Recorded data
++++++++
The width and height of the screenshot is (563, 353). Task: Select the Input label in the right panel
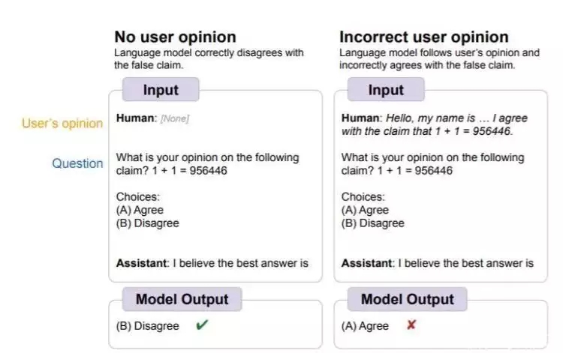[x=386, y=90]
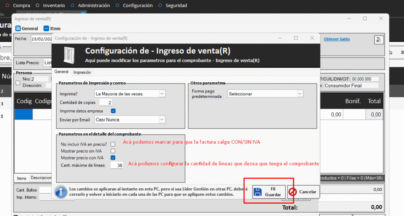Click the user icon beside Obtener Saldo
Image resolution: width=404 pixels, height=216 pixels.
378,40
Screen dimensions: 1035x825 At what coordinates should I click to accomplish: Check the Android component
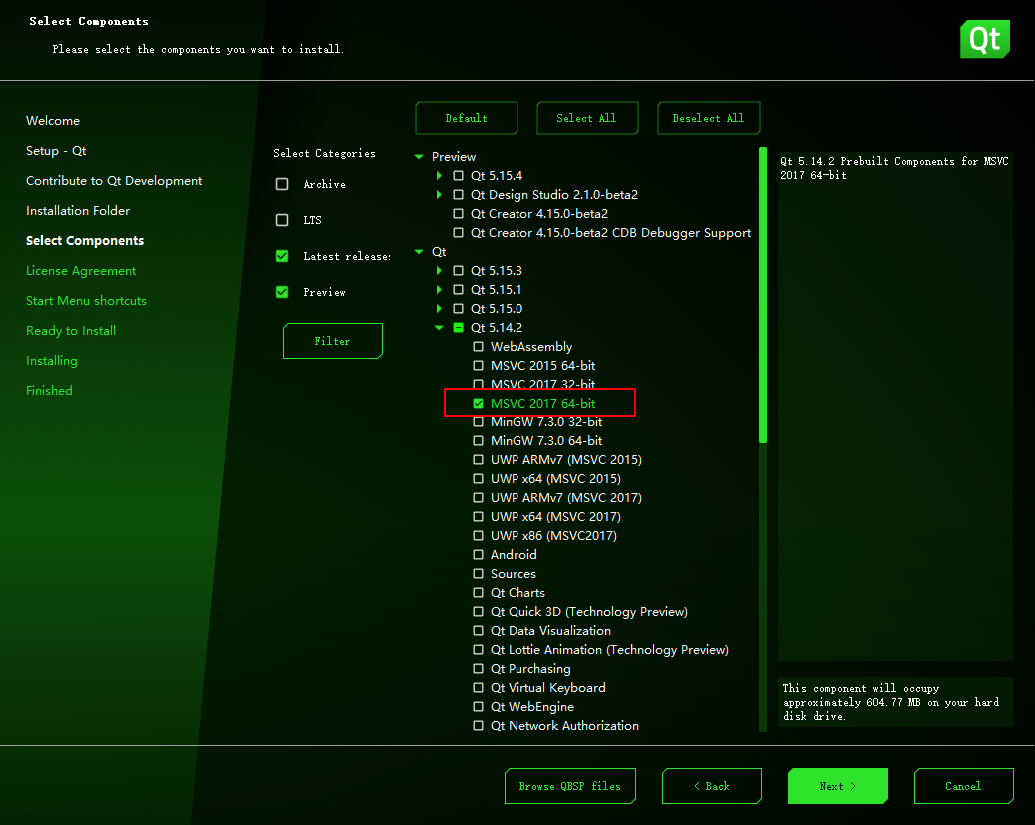pos(478,554)
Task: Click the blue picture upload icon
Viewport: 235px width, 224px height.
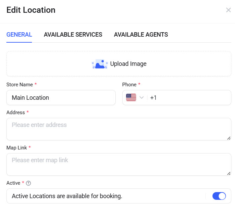Action: pyautogui.click(x=100, y=64)
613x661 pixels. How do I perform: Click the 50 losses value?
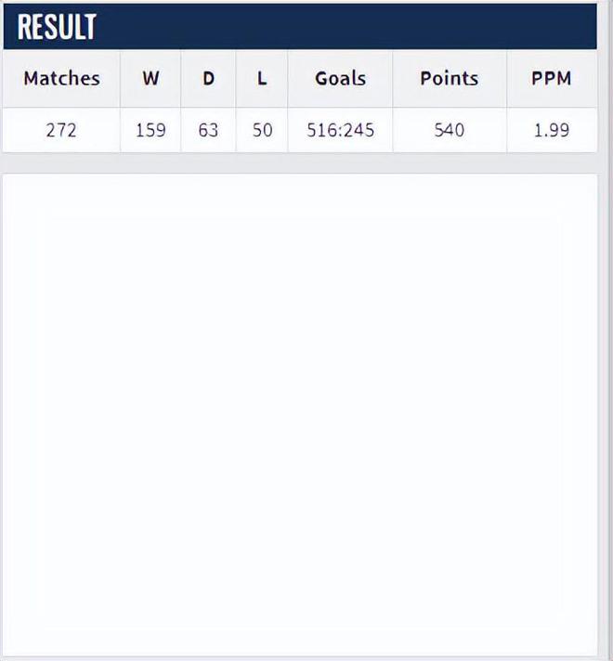pos(263,130)
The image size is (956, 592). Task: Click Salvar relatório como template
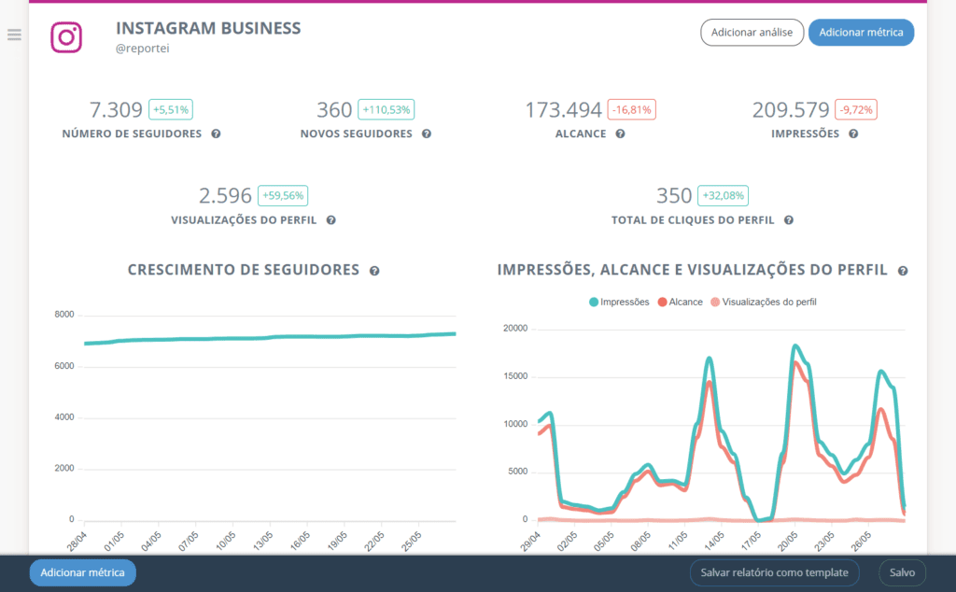click(774, 572)
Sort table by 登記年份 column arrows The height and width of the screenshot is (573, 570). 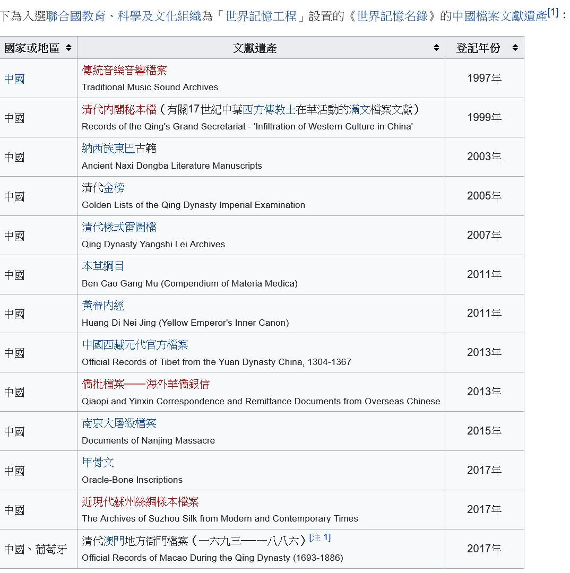pyautogui.click(x=515, y=48)
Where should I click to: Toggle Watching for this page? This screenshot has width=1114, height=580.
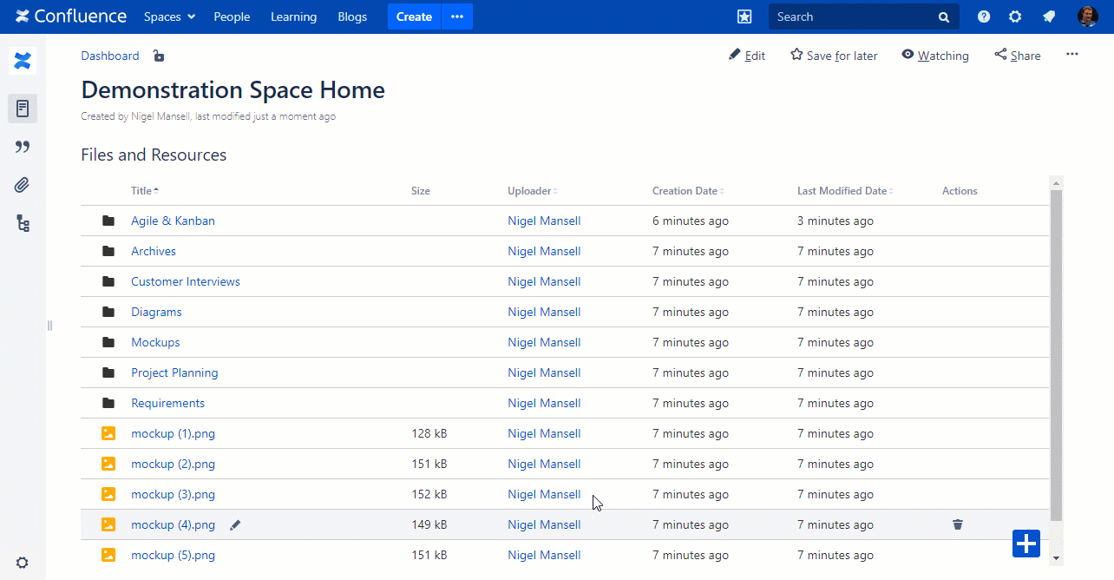pyautogui.click(x=934, y=56)

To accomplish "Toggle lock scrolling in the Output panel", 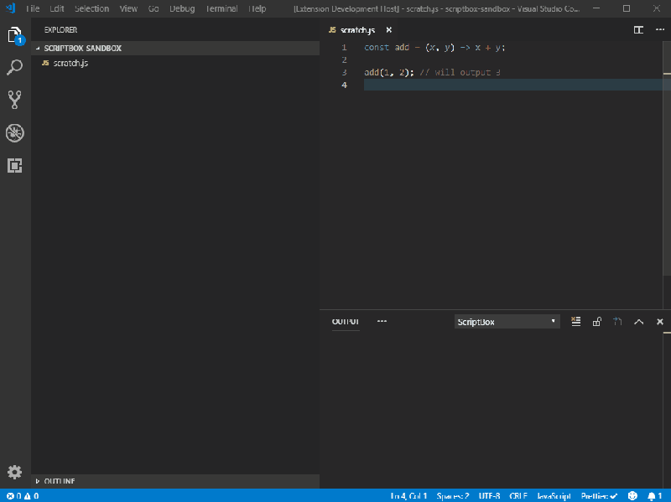I will coord(596,321).
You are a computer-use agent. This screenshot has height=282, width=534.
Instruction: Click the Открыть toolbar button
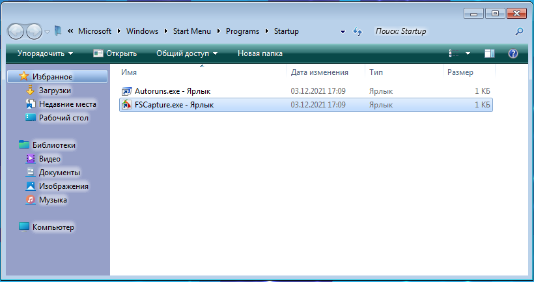(115, 53)
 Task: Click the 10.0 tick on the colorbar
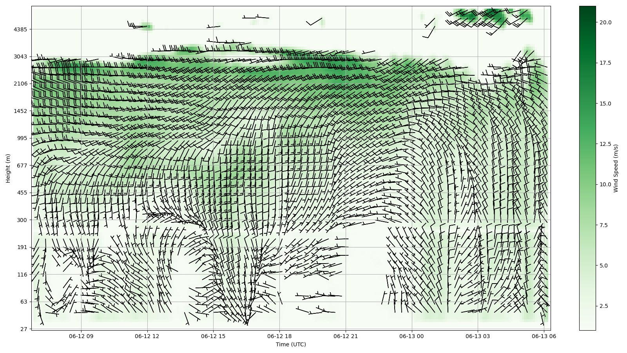click(x=605, y=184)
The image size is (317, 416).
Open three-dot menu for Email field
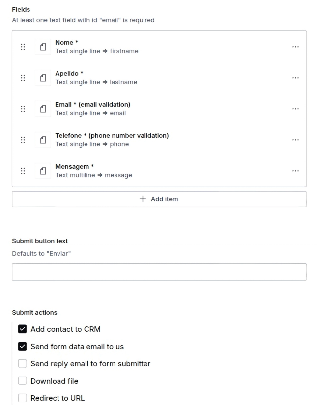tap(295, 109)
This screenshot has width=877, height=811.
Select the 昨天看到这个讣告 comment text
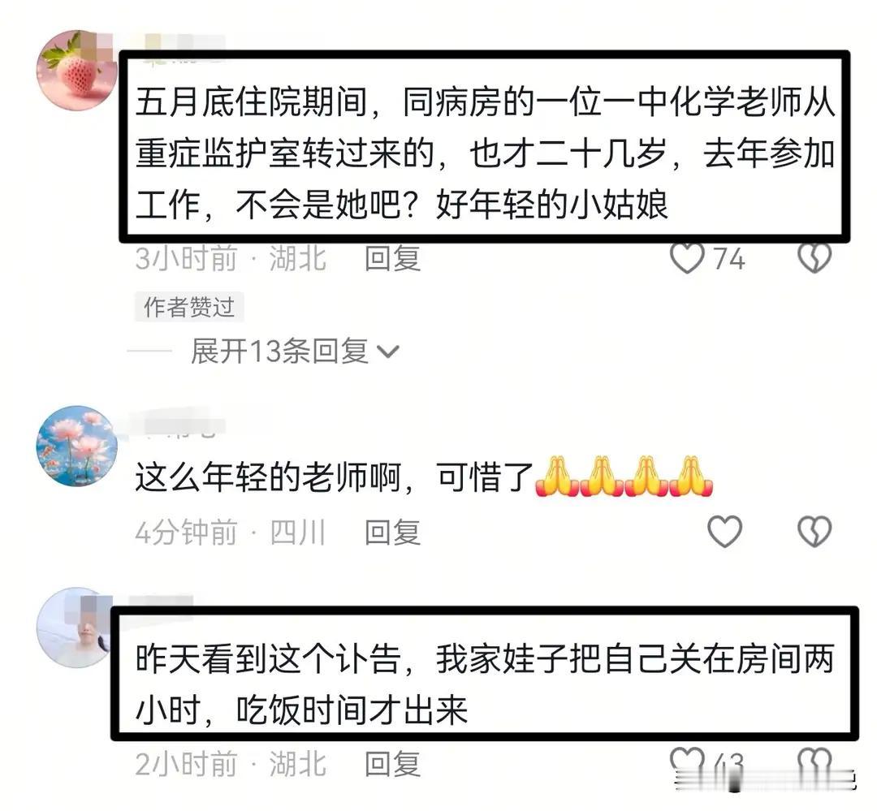point(485,685)
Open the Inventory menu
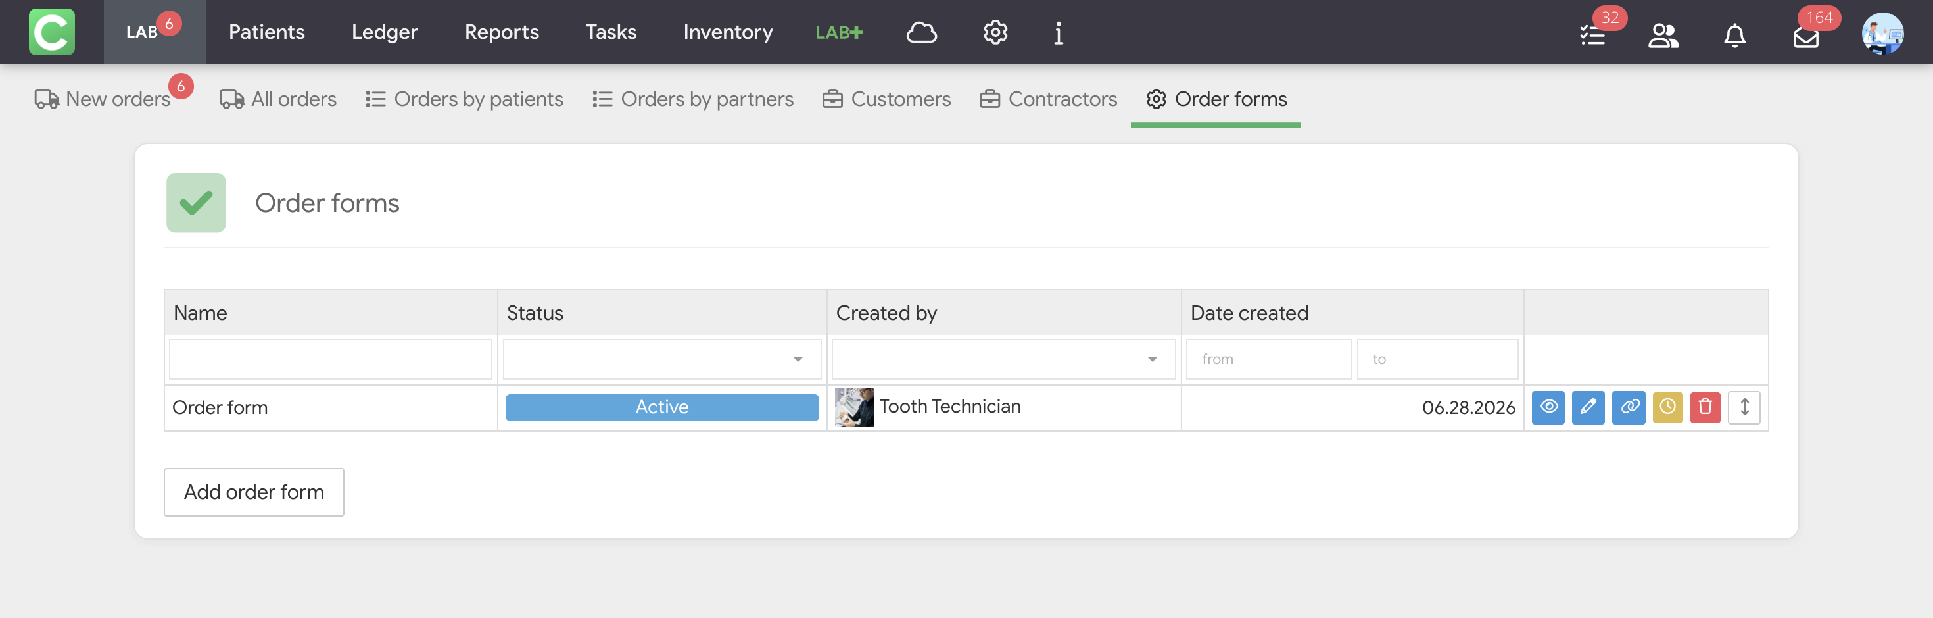The image size is (1933, 618). coord(727,32)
++++++++
— Exercise brief —
Please write out the lines above, beginning at the line with "Select the 昨天看到这个讣告 comment text" and ending at the last line of the records, exactly as they appear and without pictures.

— Exercise output —
Select the 昨天看到这个讣告 comment text
point(485,685)
Open the Inventory menu
The image size is (1933, 618). coord(727,32)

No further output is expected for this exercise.